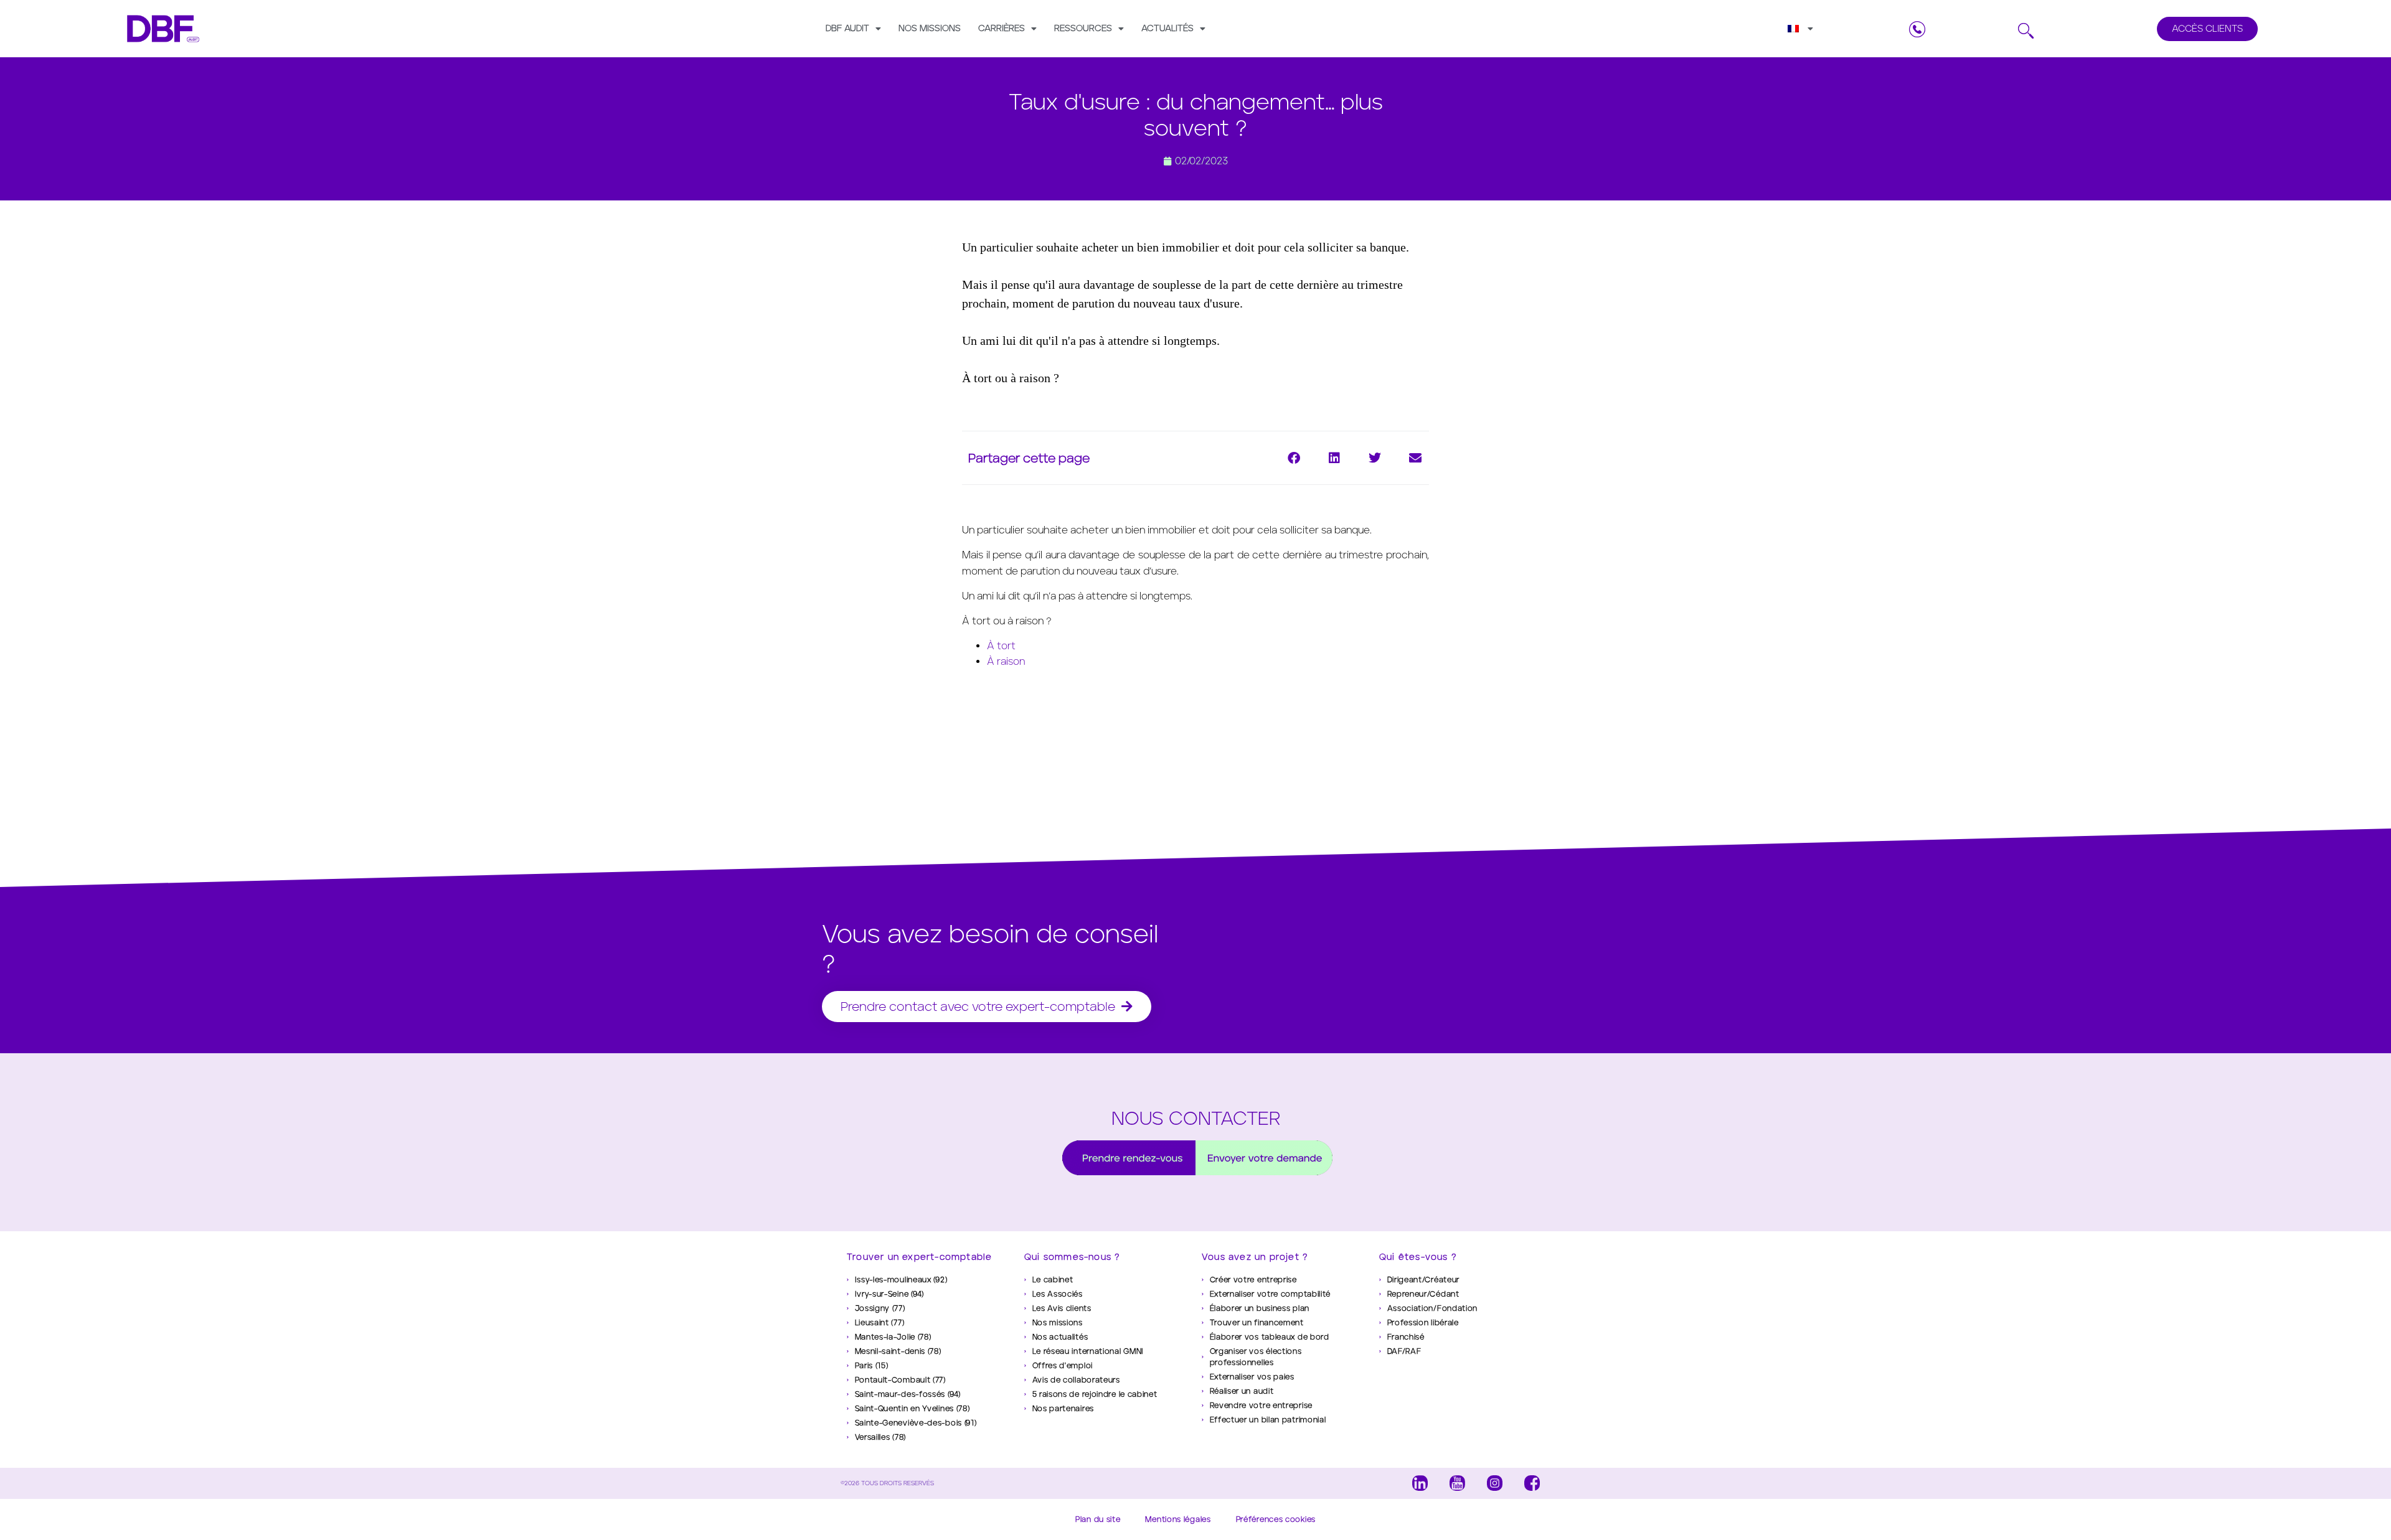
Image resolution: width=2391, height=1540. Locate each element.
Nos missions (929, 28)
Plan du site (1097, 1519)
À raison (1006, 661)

==

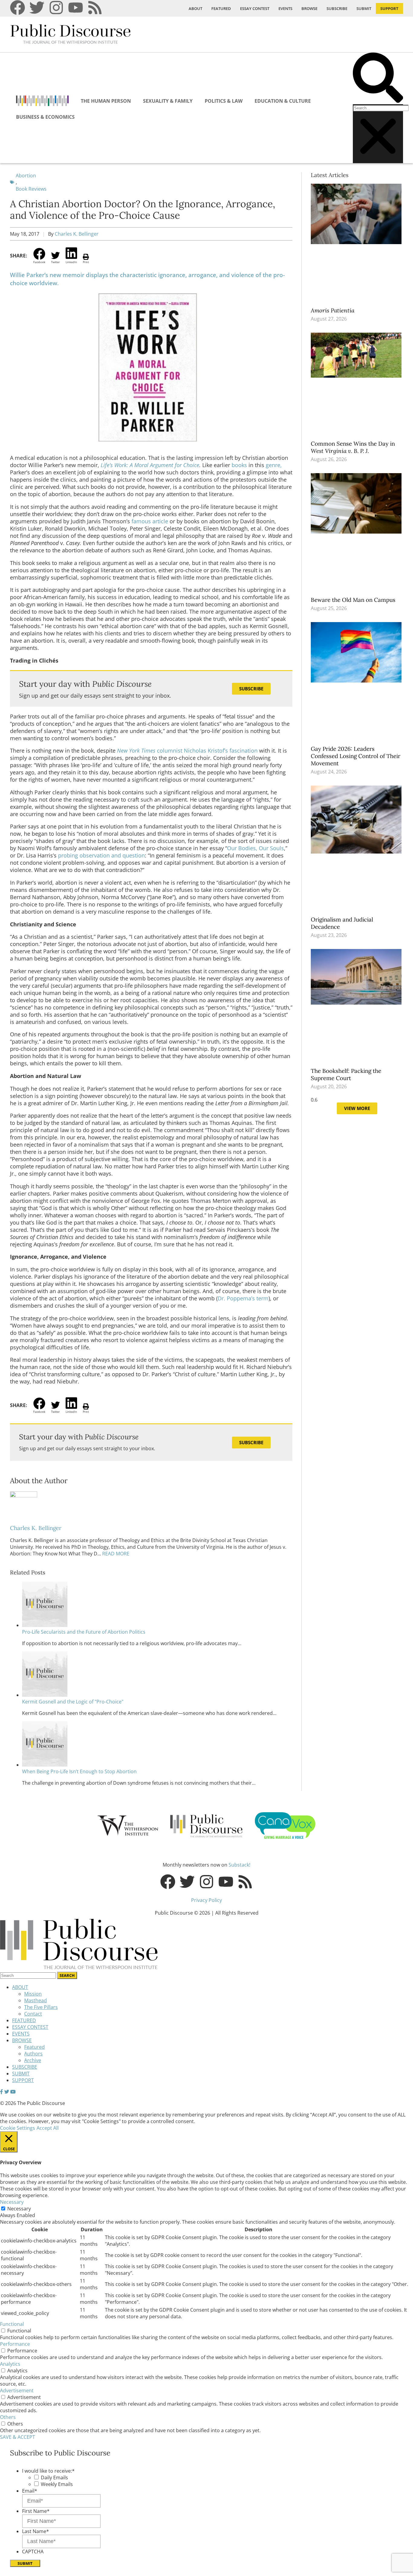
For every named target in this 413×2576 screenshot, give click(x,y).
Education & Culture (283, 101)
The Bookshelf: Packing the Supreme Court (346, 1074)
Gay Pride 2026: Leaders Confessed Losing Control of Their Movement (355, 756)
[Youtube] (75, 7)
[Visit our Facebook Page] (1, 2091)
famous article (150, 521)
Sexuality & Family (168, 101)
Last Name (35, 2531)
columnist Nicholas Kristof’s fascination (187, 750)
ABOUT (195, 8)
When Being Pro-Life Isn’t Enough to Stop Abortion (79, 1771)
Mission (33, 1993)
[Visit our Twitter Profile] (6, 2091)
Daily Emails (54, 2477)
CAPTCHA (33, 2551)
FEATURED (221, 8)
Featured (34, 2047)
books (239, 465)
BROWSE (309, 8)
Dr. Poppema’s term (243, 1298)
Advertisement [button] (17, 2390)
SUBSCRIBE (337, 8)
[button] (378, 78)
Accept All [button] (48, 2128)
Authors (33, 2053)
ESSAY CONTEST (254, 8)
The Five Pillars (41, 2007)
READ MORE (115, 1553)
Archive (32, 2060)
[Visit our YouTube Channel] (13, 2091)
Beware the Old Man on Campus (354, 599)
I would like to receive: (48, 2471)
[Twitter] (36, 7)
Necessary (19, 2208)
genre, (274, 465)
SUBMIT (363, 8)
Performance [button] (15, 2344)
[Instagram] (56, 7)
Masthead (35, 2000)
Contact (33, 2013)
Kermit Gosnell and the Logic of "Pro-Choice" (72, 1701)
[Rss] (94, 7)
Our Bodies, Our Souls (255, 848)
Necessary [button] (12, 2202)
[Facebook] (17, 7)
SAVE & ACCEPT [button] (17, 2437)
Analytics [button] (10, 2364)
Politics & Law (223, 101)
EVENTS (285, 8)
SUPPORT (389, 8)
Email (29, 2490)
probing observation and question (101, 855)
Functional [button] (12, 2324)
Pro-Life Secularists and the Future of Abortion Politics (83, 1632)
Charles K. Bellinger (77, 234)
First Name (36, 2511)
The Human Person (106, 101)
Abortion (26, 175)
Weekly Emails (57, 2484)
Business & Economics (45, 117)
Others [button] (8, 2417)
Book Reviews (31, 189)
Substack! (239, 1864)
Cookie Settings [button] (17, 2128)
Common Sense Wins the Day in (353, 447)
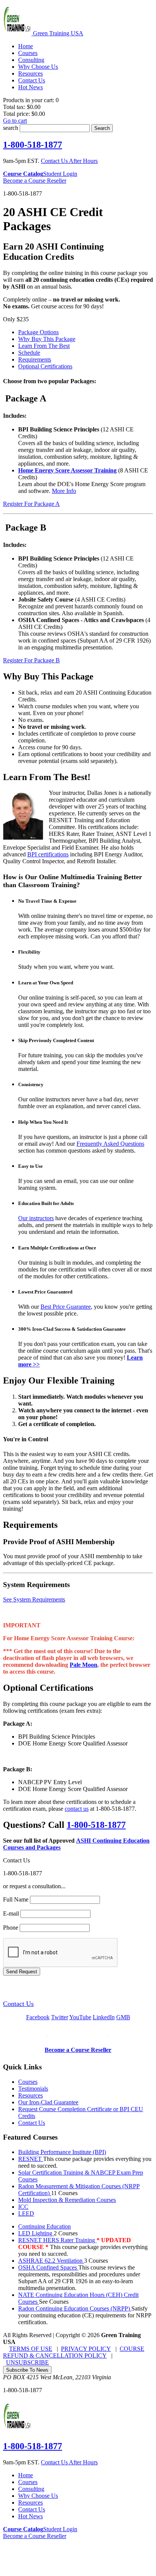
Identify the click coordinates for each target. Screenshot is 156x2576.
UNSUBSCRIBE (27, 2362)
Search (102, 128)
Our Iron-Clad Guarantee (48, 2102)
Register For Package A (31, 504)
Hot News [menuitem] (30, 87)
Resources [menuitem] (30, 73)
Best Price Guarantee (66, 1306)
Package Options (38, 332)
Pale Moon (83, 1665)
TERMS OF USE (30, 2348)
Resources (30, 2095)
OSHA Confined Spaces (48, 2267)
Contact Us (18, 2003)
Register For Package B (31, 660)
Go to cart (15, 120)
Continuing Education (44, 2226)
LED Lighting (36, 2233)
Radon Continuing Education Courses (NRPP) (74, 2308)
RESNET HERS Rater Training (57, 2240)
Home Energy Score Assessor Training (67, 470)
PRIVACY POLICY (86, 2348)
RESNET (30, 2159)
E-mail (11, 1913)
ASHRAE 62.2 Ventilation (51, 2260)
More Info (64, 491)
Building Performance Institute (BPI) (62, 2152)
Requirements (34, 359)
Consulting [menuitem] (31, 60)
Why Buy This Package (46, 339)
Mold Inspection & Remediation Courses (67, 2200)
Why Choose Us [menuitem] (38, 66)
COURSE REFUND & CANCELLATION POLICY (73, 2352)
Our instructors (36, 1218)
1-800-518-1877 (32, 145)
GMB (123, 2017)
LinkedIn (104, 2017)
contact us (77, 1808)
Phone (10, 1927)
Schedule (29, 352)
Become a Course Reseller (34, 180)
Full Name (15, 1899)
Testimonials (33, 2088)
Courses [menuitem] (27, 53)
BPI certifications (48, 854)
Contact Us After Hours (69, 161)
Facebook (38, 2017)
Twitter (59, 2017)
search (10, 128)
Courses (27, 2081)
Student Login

--

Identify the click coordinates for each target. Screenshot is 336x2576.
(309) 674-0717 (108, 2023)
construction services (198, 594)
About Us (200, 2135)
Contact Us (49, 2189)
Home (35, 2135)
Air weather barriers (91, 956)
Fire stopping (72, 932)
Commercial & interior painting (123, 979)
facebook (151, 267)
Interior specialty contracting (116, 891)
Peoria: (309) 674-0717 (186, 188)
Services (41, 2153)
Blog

Goal of the exercise
With the pictures removed, print only the lines starting at the line that has "Common Sense Wins the Day in (353, 447)" and ending at the line that has "Requirements (34, 359)", both ends included, exactly as they stand above.

Output for this exercise
Common Sense Wins the Day in (353, 447)
Identify the click coordinates for each target. Screenshot is 156x2576.
UNSUBSCRIBE (27, 2362)
Search (102, 128)
Our Iron-Clad Guarantee (48, 2102)
Register For Package A (31, 504)
Hot News [menuitem] (30, 87)
Resources [menuitem] (30, 73)
Best Price Guarantee (66, 1306)
Package Options (38, 332)
Pale Moon (83, 1665)
TERMS OF USE (30, 2348)
Resources (30, 2095)
OSHA Confined Spaces (48, 2267)
Contact Us (18, 2003)
Register For Package B (31, 660)
Go to cart (15, 120)
Continuing Education (44, 2226)
LED Lighting (36, 2233)
Radon Continuing Education Courses (NRPP) (74, 2308)
RESNET HERS Rater Training (57, 2240)
Home Energy Score Assessor Training (67, 470)
PRIVACY POLICY (86, 2348)
RESNET (30, 2159)
E-mail (11, 1913)
ASHRAE 62.2 Ventilation (51, 2260)
More Info (64, 491)
Building Performance Institute (BPI) (62, 2152)
Requirements (34, 359)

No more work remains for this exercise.